**Input**
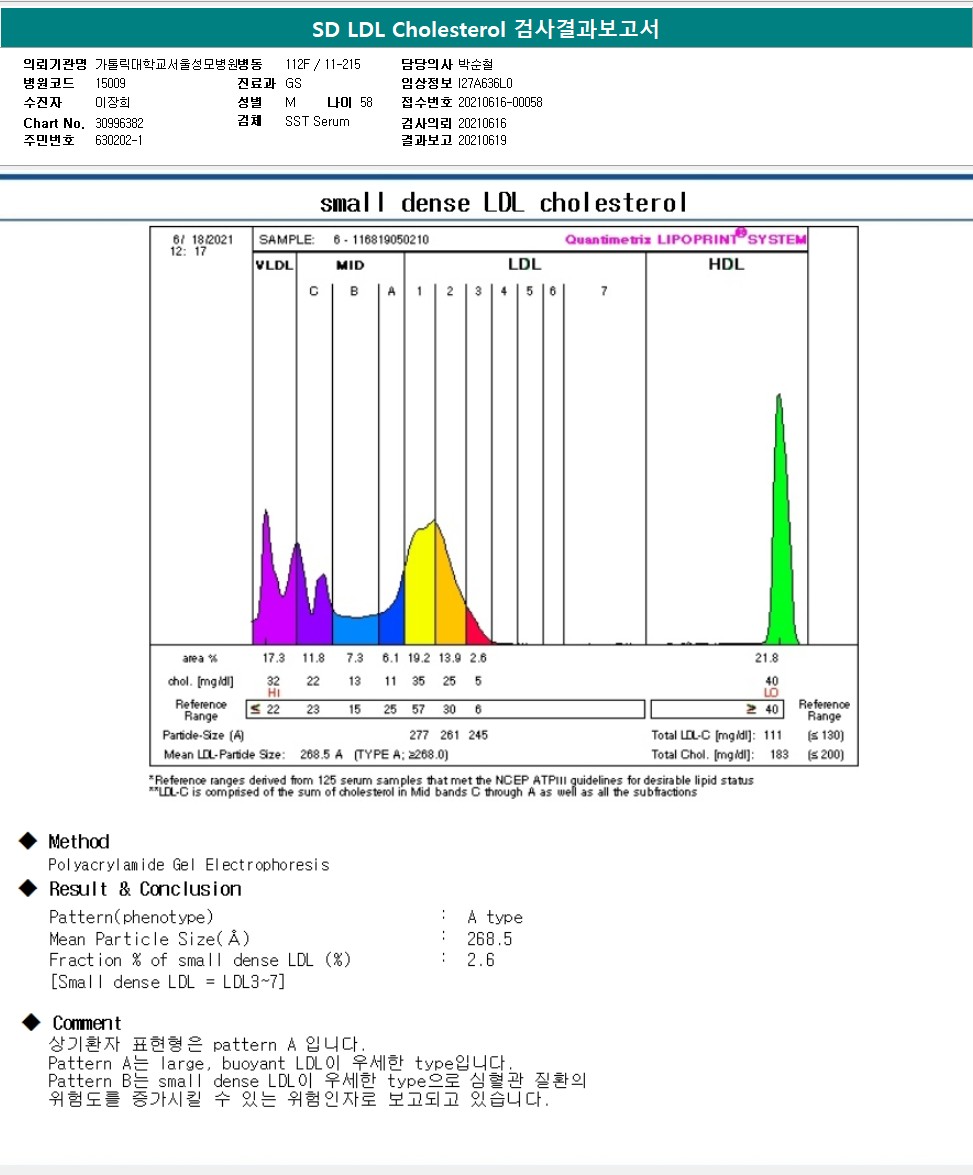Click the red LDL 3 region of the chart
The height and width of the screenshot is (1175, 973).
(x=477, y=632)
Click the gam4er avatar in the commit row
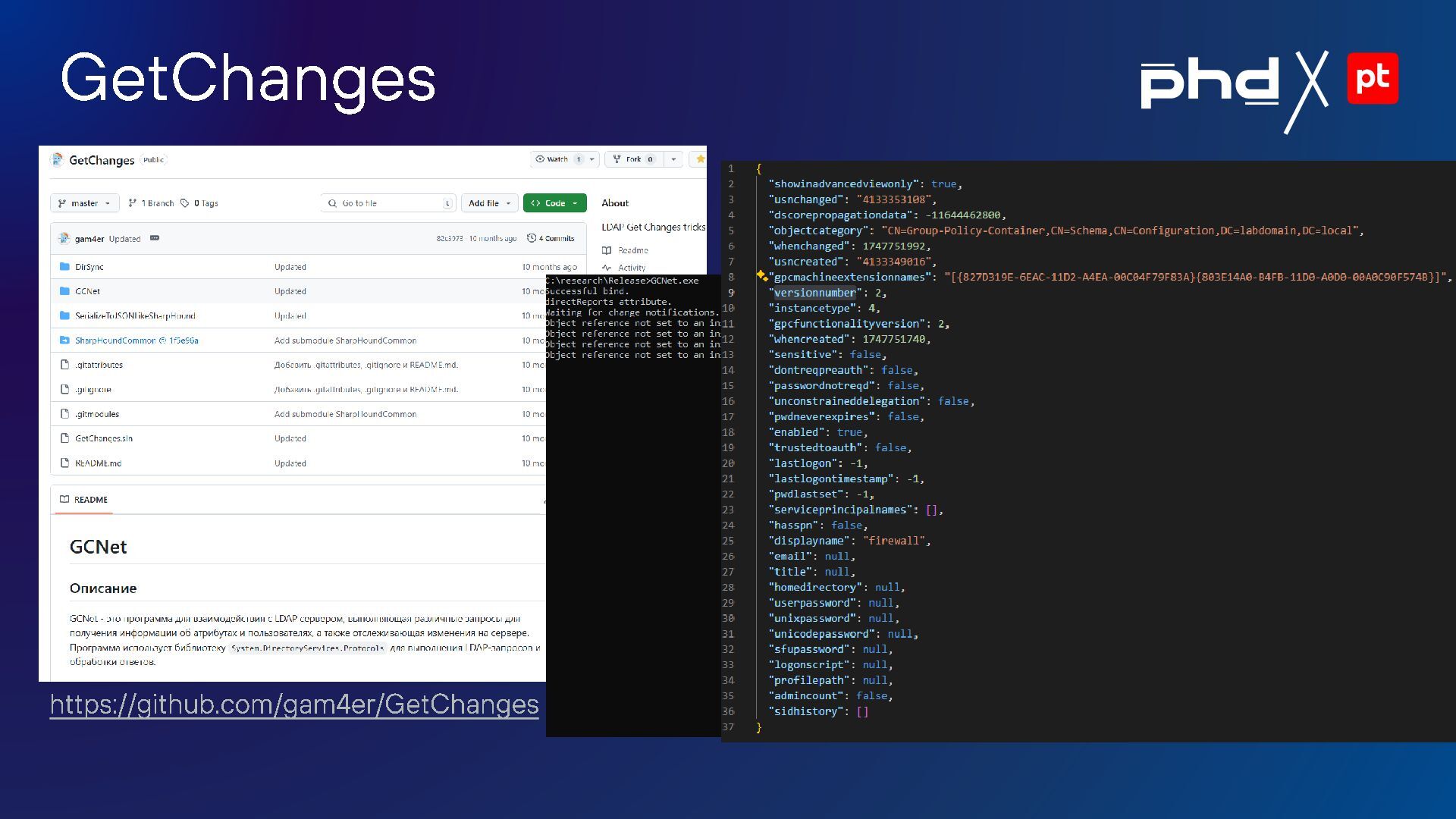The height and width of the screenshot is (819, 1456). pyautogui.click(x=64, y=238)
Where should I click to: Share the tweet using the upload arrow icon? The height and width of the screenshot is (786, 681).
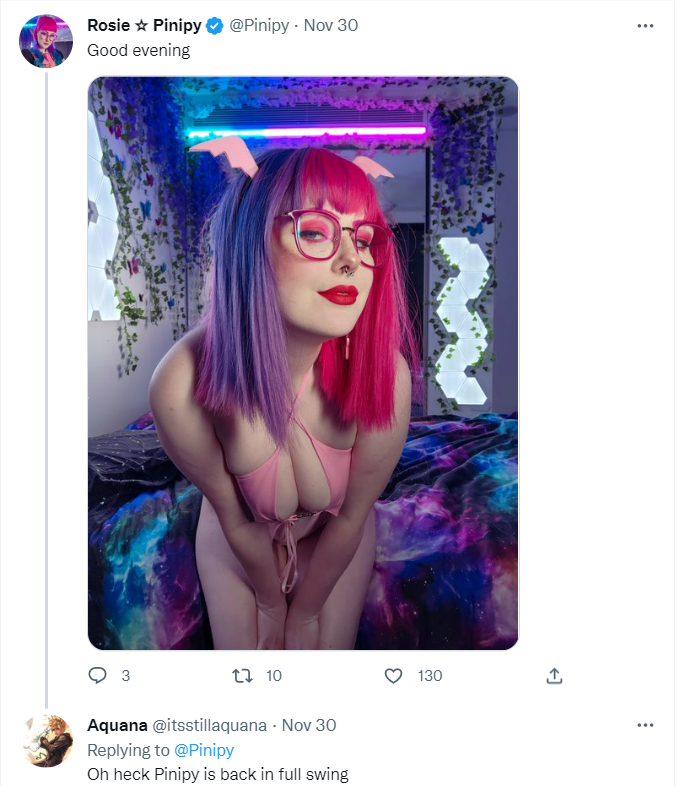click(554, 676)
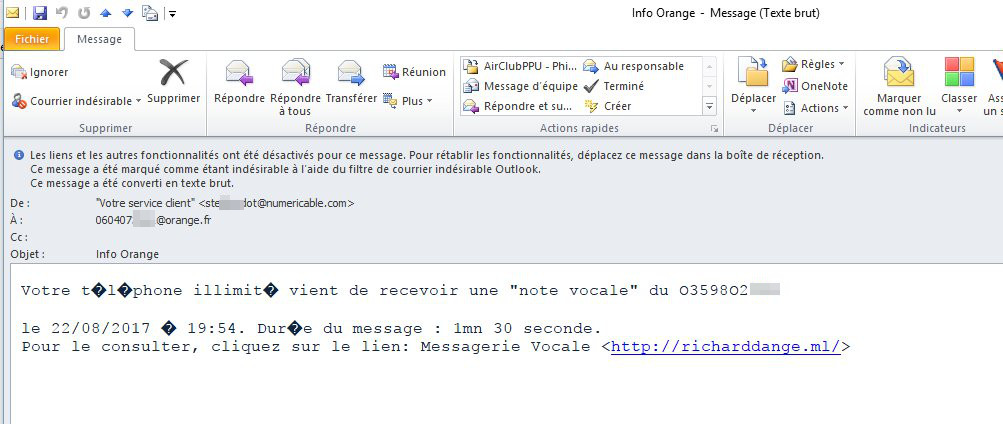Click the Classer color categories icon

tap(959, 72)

--

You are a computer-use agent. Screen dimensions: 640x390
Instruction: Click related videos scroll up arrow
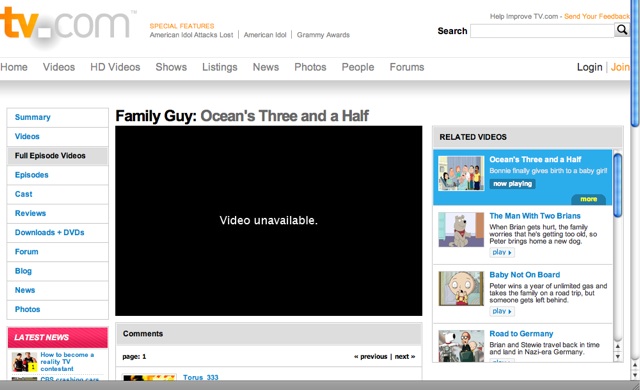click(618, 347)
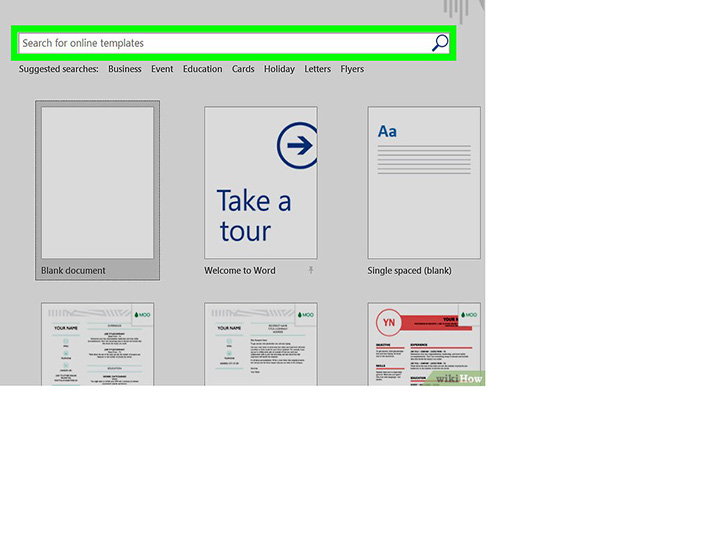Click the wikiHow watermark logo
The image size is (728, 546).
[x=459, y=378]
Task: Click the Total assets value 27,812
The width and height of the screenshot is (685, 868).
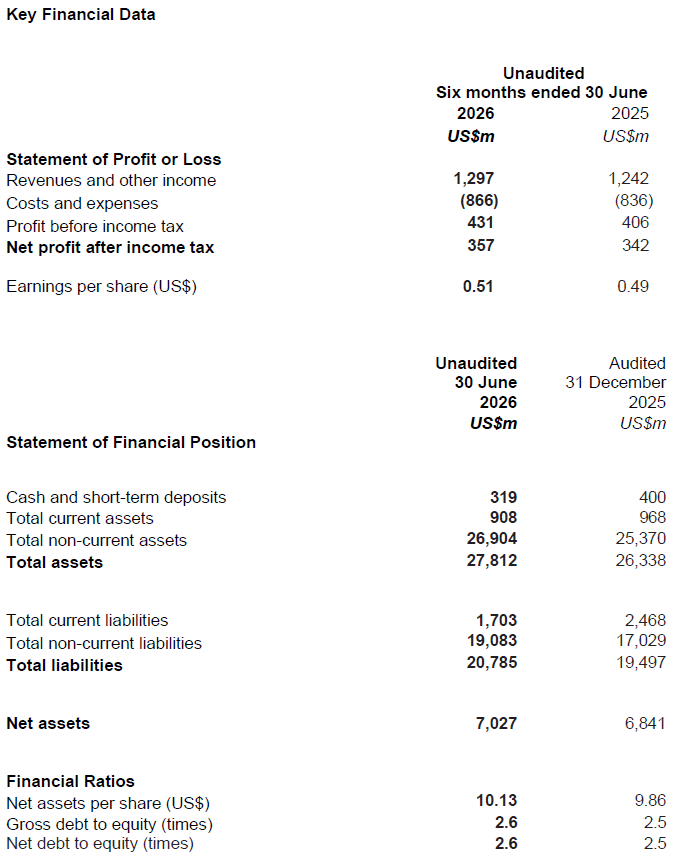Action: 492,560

--

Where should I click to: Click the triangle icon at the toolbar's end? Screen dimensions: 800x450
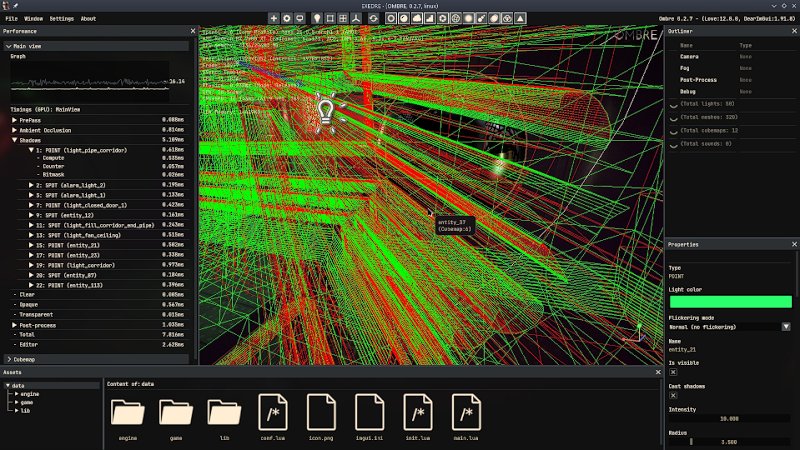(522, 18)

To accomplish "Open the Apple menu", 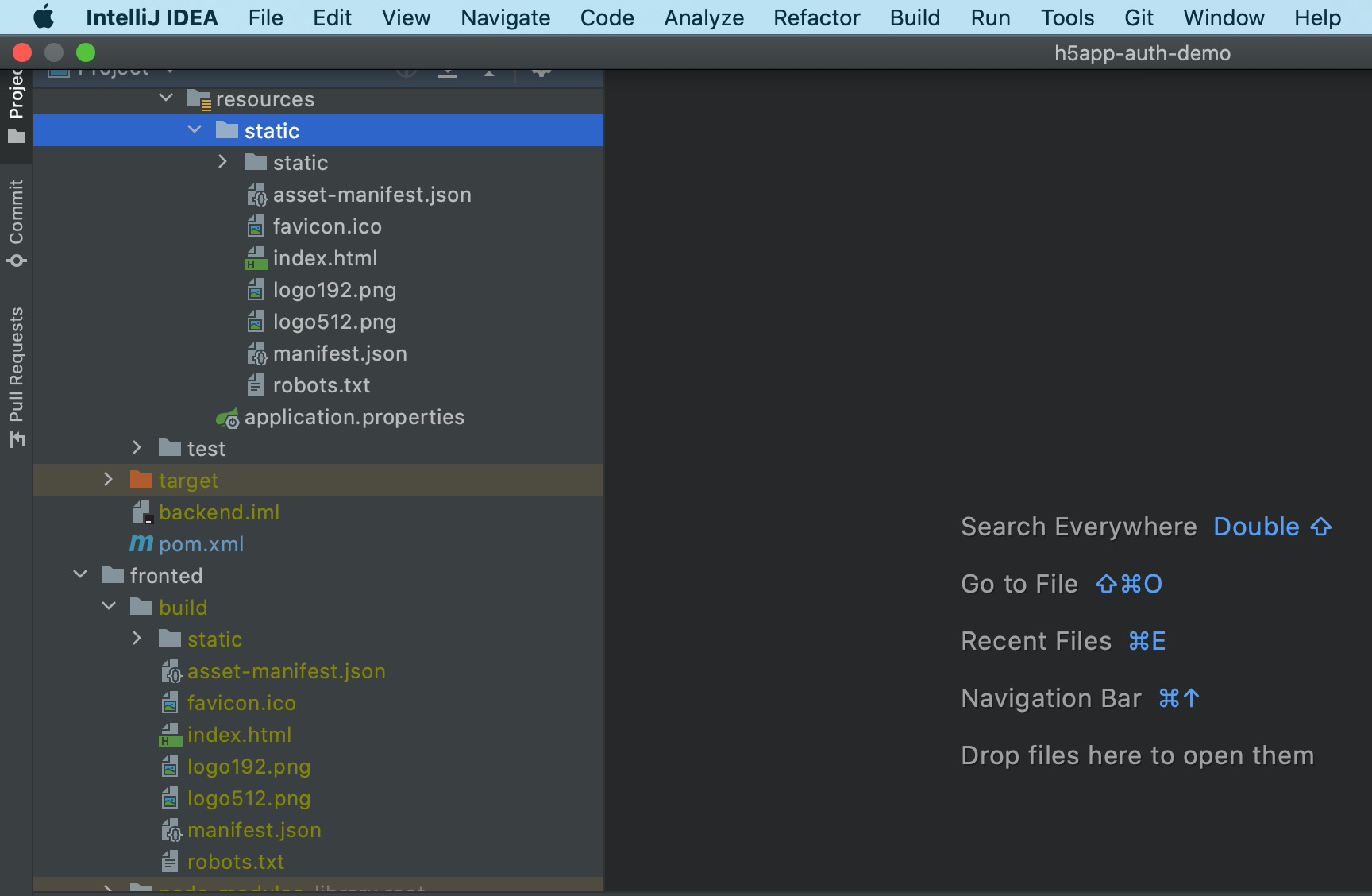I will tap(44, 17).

**Exercise objective**
Print the lines of the material above word for word, starting at the line that contains "Click the red LDL 3 region of the chart" and ending at the line that contains "tap(959, 72)", with both of those lines included. Leave the pictures out of your answer.

**Result of this exercise**
Click the red LDL 3 region of the chart
The height and width of the screenshot is (1175, 973).
(x=477, y=632)
Click the gam4er avatar in the commit row
The height and width of the screenshot is (819, 1456). pyautogui.click(x=64, y=238)
Where should I click to: Share the tweet using the upload arrow icon? The height and width of the screenshot is (786, 681).
click(554, 676)
Click the Classer color categories icon

tap(959, 72)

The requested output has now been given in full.